Güvenlik Soruşturması ve Arşiv Araştırması Yönetmeliğinin "Değerlendirme" başlıklı 15.maddesinde; "Yaptırılan güvenlik soruşturması ve arşiv araştırması sonucunda elde edilen bilgilerin olumsuz olması halinde, kişinin gizlilik dereceli birim, kısım ve gizlilik dereceli yerler ile askeri, emniyet ve istihbarat teşkilatları, ceza infaz kurumları ve tutukevlerinde çalıştırılıp çalıştırılmamaları, yer değiştirerek bu görevlere devam edip etmemeleri gibi hususları incelemek ve sonucunu sorumlu amirin takdirine sunmak üzere; bakanlıklarda müsteşarın, diğer kamu kurum ve kuruluşlarında en üst amirin, üniversitelerde rektörün, illerde valinin başkanlığında, personel birim amiri, hukuk müşaviri ve varsa güvenlik işlerinden sorumlu birim amirinden oluşan "Değerlendirme Komisyonu" kurulur. Başbakanlıkta kurulacak Değerlendirme komisyonu Müsteşar veya görevlendireceği müsteşar yardımcısının başkanlığında, Kanunlar ve Kararlar Genel Müdürü ile Personel ve Prensipler Genel Müdürünün katılımıyla oluşur.
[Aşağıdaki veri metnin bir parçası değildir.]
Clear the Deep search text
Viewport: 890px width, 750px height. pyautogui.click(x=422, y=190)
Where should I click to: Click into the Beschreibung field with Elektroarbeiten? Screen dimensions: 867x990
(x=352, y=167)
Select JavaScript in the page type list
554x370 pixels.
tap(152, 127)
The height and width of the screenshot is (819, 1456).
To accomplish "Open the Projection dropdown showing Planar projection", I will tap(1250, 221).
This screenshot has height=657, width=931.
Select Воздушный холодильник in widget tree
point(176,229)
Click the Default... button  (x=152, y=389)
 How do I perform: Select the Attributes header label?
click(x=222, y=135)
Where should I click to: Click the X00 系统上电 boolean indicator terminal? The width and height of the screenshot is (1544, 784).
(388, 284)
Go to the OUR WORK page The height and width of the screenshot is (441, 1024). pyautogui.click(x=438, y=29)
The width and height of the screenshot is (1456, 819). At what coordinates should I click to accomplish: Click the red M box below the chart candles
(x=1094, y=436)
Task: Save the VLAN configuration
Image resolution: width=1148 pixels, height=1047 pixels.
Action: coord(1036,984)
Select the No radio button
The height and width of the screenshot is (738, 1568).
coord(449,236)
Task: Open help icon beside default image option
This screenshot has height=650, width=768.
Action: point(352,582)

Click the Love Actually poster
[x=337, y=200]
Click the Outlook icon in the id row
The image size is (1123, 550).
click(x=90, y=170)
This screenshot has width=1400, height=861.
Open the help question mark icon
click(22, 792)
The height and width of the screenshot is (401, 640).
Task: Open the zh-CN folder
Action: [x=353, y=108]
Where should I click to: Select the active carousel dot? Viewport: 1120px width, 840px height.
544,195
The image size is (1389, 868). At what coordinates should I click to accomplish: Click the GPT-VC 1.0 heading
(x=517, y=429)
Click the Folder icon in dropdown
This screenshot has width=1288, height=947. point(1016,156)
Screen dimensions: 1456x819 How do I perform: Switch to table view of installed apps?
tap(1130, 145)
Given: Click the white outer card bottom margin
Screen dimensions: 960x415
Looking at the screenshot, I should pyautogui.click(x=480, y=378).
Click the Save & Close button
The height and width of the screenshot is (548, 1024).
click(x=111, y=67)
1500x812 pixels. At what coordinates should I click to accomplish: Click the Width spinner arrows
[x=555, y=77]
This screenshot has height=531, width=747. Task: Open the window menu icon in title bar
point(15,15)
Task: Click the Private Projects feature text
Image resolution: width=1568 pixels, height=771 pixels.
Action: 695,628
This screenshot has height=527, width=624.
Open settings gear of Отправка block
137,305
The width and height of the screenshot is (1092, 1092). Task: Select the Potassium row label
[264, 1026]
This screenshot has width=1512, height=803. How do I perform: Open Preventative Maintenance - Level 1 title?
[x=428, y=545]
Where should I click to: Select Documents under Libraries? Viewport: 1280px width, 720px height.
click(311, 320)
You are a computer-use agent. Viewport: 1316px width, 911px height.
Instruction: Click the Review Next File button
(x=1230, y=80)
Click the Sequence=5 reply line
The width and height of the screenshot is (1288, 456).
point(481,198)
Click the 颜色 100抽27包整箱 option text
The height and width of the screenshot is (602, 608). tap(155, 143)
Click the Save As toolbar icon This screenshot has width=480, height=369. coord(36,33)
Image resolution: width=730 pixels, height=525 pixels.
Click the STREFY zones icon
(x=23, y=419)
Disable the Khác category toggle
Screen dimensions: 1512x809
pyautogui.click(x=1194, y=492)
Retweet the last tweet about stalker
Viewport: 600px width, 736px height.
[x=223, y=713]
Türk Silahlı Kuvvetlerinde ise bu komisyonun oluşumu kendi yönergeleri ile belirlenir. Değerlendirme komisyonunun çalışma tutanakları ve kararları gizlidir." hükmü yer almaktadır.

Dosyanın incelenmesinden, İktisadi ve İdari Bilimler Fakültesi .......... Anabilim Dalı araştırma görevlisi kadrosuna atanmayı hak kazanan davacının THKP/C DEV_YOL devrimci gençlik terör örgütünün üniversite yapılanması olan öğrenci kolektifinin 11_17 Temmuz 2011 tarihleri arasında İzmir Dikili'de düzenlenen 6. Kollektif Yaz Kampına katıldığı yönündeki istihbari nitelikte bilgiye dayalı olarak güvenlik soruşturmasının olumsuz sonuçlanması nedeniyle dava konusu işlem ile atamasının yapılmadığı anlaşılmıştır.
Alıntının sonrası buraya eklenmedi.